Requirements:
Copy the listing below exactly, from the line with "The height and width of the screenshot is (664, 700)." to the line with "Looking at the screenshot, I should [x=147, y=393].", including both of those lines.

** Begin **

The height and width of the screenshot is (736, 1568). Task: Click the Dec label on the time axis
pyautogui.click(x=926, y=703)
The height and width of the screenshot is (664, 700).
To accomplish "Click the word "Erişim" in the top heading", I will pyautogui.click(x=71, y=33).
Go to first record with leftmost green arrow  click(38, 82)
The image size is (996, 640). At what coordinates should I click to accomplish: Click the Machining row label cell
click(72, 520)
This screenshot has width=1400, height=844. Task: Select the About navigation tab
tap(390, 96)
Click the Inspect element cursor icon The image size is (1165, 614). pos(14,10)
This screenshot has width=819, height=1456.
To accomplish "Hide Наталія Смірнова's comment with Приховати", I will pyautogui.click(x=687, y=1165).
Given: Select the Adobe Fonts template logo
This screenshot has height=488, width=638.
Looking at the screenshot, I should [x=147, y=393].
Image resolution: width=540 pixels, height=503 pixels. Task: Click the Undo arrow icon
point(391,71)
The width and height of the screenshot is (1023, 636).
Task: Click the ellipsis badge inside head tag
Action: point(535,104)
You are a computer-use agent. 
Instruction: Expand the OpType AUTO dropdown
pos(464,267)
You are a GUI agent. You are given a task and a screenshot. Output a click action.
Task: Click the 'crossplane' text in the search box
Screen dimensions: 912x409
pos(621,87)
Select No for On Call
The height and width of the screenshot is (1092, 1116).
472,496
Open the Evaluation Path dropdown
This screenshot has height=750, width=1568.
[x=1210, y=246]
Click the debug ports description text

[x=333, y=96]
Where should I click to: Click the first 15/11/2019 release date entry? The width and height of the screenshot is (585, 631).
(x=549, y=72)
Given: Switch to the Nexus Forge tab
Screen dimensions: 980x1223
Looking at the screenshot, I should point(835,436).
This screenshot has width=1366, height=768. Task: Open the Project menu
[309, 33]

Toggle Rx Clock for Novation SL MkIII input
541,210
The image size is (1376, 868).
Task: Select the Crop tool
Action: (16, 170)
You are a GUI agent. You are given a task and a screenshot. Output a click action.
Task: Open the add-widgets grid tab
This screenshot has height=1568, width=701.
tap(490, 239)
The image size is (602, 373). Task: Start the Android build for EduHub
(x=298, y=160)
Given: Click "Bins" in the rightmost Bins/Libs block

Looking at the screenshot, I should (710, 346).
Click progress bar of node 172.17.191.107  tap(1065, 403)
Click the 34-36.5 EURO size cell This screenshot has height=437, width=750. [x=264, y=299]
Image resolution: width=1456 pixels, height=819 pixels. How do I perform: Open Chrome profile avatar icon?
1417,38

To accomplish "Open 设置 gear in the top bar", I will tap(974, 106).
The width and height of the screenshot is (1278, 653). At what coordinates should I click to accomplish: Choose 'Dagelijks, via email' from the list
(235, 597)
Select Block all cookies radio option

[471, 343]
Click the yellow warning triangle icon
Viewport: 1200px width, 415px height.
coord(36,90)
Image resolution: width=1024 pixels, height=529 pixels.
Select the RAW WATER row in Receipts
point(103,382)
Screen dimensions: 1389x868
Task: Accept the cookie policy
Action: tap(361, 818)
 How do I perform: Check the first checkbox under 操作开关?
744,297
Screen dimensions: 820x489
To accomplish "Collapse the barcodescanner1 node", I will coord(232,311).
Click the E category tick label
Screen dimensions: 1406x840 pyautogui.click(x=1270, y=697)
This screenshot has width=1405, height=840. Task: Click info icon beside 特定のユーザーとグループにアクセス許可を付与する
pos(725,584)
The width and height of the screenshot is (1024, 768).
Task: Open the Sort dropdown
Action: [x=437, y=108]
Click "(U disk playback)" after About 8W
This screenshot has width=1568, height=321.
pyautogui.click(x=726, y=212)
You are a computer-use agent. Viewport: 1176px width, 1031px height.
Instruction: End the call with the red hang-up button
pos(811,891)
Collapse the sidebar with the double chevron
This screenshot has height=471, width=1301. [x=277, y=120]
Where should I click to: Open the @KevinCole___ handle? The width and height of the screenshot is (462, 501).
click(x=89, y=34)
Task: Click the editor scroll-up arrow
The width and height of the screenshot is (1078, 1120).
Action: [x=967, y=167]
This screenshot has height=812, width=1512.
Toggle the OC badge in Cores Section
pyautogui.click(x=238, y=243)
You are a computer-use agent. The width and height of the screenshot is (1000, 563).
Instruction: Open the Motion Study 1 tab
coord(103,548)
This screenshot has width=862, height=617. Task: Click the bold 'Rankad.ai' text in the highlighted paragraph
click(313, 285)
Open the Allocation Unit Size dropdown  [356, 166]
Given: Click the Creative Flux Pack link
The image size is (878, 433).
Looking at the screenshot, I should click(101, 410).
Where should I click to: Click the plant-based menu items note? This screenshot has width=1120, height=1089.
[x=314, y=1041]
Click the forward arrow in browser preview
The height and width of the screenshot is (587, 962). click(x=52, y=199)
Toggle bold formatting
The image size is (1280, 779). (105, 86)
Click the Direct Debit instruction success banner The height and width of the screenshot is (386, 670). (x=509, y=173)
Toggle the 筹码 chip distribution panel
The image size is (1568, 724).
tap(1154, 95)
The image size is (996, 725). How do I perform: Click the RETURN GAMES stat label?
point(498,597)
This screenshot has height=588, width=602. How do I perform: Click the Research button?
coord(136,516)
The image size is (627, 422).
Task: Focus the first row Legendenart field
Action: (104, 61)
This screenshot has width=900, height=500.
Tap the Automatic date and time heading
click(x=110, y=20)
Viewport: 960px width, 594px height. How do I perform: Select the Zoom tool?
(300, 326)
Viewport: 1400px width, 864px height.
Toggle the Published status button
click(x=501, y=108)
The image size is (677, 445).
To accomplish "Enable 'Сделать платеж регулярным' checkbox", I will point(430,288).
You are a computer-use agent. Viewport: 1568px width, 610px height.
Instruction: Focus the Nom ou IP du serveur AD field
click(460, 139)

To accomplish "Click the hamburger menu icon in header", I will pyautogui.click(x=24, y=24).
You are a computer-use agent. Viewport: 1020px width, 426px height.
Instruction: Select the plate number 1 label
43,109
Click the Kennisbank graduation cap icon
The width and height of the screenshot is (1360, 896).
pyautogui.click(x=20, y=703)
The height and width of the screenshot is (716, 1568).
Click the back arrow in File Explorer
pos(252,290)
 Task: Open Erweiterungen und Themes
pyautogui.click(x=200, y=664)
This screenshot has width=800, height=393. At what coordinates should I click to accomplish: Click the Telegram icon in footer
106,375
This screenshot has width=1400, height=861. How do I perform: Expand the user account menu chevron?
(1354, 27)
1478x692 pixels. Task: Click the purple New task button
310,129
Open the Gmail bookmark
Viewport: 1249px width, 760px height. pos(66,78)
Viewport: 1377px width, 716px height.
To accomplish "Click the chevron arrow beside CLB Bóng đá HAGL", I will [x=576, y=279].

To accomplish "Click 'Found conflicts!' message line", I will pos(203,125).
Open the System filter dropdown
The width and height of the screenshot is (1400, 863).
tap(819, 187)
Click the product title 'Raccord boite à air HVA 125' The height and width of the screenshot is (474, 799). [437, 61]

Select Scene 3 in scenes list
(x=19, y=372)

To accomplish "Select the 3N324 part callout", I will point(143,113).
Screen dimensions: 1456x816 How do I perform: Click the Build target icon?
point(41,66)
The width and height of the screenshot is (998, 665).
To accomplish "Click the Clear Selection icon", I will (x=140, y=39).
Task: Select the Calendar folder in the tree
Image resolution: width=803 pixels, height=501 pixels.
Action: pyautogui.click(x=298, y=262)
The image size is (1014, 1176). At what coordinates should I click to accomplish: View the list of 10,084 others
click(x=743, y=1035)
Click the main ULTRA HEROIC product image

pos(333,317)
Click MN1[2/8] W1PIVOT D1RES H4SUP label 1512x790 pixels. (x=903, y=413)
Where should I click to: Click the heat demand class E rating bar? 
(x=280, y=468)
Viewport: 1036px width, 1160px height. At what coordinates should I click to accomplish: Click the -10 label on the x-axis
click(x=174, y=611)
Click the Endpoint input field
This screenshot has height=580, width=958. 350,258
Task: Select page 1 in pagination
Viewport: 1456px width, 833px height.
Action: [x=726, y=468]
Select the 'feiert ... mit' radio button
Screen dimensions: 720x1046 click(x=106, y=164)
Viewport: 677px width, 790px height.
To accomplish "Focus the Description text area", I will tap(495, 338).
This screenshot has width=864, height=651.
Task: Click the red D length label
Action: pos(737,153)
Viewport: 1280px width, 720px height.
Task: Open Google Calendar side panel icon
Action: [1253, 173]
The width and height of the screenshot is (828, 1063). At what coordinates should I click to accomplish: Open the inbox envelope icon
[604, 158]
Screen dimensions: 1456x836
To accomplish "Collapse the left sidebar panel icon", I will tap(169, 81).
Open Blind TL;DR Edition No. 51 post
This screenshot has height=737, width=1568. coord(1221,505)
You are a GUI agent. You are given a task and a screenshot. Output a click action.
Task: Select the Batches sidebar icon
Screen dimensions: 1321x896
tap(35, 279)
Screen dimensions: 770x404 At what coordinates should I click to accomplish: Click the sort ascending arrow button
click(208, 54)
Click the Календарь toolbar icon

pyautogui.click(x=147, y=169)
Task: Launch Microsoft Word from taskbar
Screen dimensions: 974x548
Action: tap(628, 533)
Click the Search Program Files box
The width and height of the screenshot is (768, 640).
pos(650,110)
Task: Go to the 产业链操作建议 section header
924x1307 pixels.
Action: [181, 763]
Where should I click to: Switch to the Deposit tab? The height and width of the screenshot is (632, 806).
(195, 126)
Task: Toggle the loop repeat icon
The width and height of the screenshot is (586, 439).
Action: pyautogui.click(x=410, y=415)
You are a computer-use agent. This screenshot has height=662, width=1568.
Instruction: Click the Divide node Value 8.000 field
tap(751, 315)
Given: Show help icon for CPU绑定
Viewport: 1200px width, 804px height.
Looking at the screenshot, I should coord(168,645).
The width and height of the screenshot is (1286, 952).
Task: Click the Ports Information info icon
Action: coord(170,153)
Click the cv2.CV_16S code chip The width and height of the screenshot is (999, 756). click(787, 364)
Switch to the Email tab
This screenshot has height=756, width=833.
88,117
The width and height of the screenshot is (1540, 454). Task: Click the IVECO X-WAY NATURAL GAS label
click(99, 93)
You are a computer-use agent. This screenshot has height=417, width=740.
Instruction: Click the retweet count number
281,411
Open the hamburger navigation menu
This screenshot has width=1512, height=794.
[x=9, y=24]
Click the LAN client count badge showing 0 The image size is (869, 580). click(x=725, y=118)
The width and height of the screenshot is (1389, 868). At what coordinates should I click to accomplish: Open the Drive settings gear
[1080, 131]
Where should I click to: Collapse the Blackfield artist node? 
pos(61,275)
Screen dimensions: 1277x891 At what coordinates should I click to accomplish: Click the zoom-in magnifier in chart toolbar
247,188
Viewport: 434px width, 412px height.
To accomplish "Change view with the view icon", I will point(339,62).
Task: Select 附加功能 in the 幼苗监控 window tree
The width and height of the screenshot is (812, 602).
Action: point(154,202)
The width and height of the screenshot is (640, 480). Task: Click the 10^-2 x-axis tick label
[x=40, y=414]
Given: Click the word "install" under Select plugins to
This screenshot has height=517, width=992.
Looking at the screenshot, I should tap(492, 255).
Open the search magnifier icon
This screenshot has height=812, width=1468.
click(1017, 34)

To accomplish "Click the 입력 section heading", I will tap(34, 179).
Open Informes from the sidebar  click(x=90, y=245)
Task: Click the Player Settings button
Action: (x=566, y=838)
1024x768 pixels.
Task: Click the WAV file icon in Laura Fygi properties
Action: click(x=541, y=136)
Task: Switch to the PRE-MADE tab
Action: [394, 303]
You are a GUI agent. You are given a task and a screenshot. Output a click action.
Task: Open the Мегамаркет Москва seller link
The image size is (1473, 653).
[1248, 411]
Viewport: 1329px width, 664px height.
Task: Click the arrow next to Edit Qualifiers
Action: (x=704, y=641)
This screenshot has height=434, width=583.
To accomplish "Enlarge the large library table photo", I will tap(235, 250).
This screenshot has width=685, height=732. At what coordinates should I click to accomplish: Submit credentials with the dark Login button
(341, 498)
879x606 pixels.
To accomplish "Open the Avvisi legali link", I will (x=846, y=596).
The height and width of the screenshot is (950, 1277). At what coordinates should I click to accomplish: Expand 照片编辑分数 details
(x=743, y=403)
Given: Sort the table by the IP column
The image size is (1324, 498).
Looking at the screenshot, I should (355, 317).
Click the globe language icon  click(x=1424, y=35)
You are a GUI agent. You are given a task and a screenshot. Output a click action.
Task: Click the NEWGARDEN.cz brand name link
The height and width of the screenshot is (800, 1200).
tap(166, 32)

** End **

Completed task:
The height and width of the screenshot is (664, 700).
To accomplish "Click the word "Erişim" in the top heading", I will pyautogui.click(x=71, y=33).
Go to first record with leftmost green arrow  click(38, 82)
The image size is (996, 640). At what coordinates should I click to accomplish: Click the Machining row label cell
click(72, 520)
This screenshot has width=1400, height=844. Task: Select the About navigation tab
tap(390, 96)
Click the Inspect element cursor icon The image size is (1165, 614). pos(14,10)
This screenshot has width=819, height=1456.
To accomplish "Hide Наталія Смірнова's comment with Приховати", I will pyautogui.click(x=687, y=1165).
Given: Select the Adobe Fonts template logo
This screenshot has height=488, width=638.
Looking at the screenshot, I should [x=147, y=393].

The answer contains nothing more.